I drive us back to Ravenshollow in relative silence while we both work through what happened at the docks.

Alyssa stares out the passenger window like the suburbs have suddenly become the most fascinating thing.

Her hands are still stained with traces of blood from helping the injured men, and every few minutes, she flexes her fingers like she’s trying to work out invisible tension.

“You did good today,” I tell her as we pull through the estate gates.

“I didn’t do anything special. Just basic first aid.”

“You ran toward danger instead of away from it. That’s not nothing.”

She turns to look at me for the first time since we left the warehouse. “I was more scared for you than of the situation. Isn’t that insane? I could’ve been shot if one of those men was still lurking around, but all I could think of was getting to you.”

I can’t stop the smile that starts at the corner of my mouth. “That says you care about me.”

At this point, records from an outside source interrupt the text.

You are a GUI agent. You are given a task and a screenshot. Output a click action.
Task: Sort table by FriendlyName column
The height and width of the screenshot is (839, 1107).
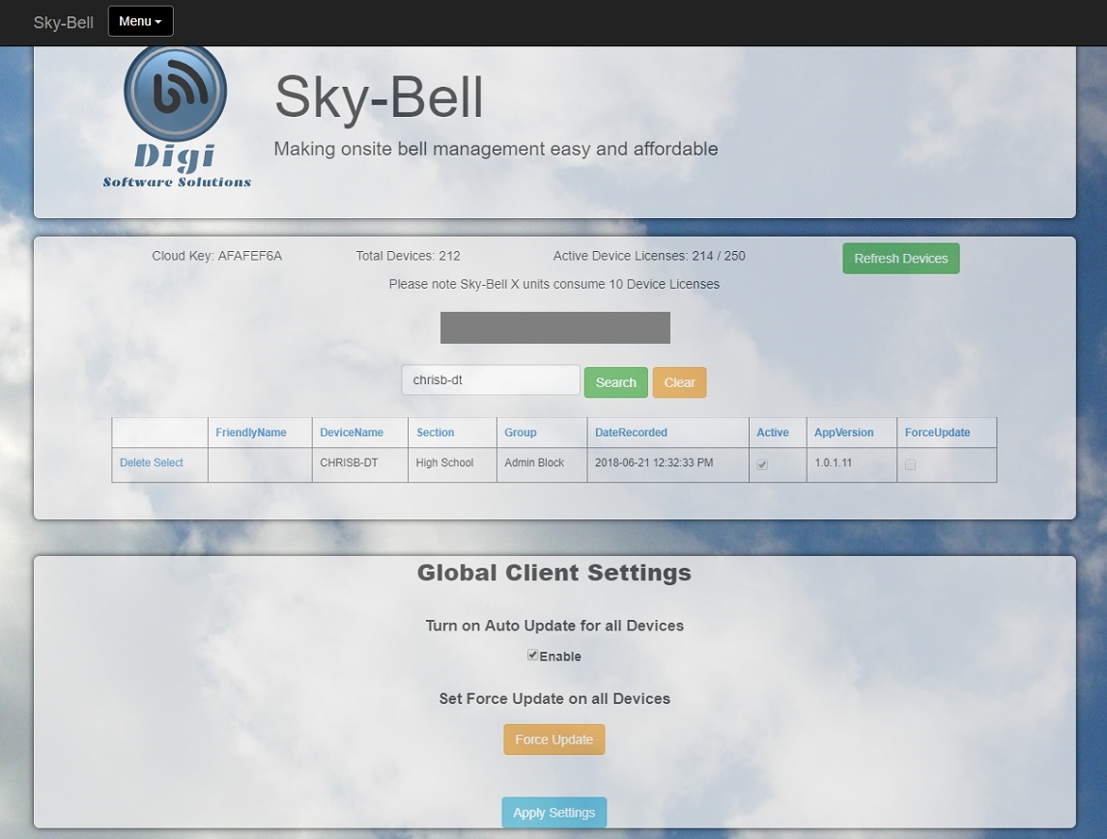click(251, 433)
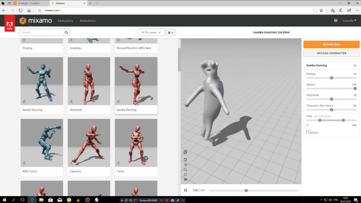Click the Energy slider handle

pos(331,78)
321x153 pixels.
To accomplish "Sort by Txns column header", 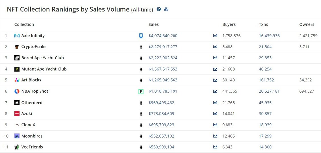I will click(x=264, y=24).
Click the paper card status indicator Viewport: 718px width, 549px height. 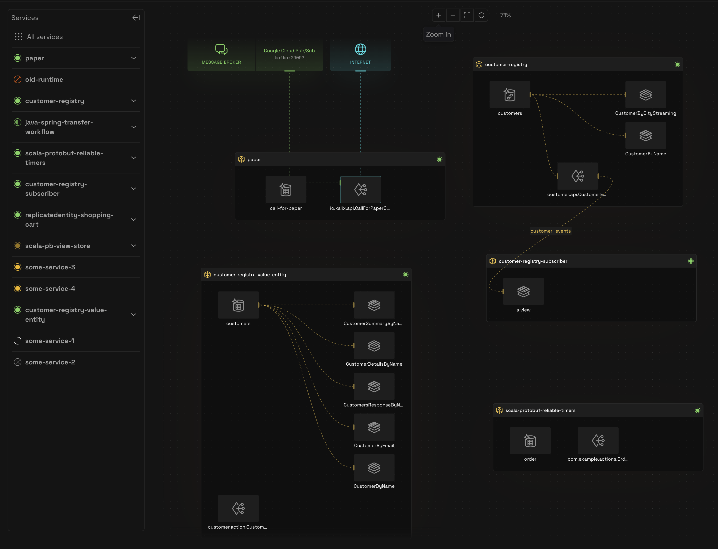click(439, 159)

“I do care about you. More than I should, considering we barely know each other.”

The admission sends warmth spreading through my chest, but the adrenaline from the gunfight has finally worn off, leaving behind the familiar ache that comes after violence.

My shoulders feel like they’re carved from concrete, and there’s a persistent knot between my shoulder blades that’s been building for hours.

“You look exhausted,” Alyssa observes as we walk through the front door.

“Long day.”

“When’s the last time you actually relaxed? I mean really relaxed, not just sat still while planning your next move.”

I consider the question seriously, trying to remember the last time I wasn’t thinking about business, family obligations, or potential threats. The answer is depressing.

“I honestly can’t remember.”

“That’s what I thought.” She sets her purse down and adds, “Go upstairs and change into something comfortable. Meet me in the living room in ten minutes.”

“Alyssa—”

“No arguments. You’ve spent all day taking care of everyone else. Let someone take care of you for once.”

The authoritative tone in her voice is so unexpected that I actually obey without protest. Twenty minutes later, I find her in the main living room with the furniture rearranged and soft music playing from the sound system.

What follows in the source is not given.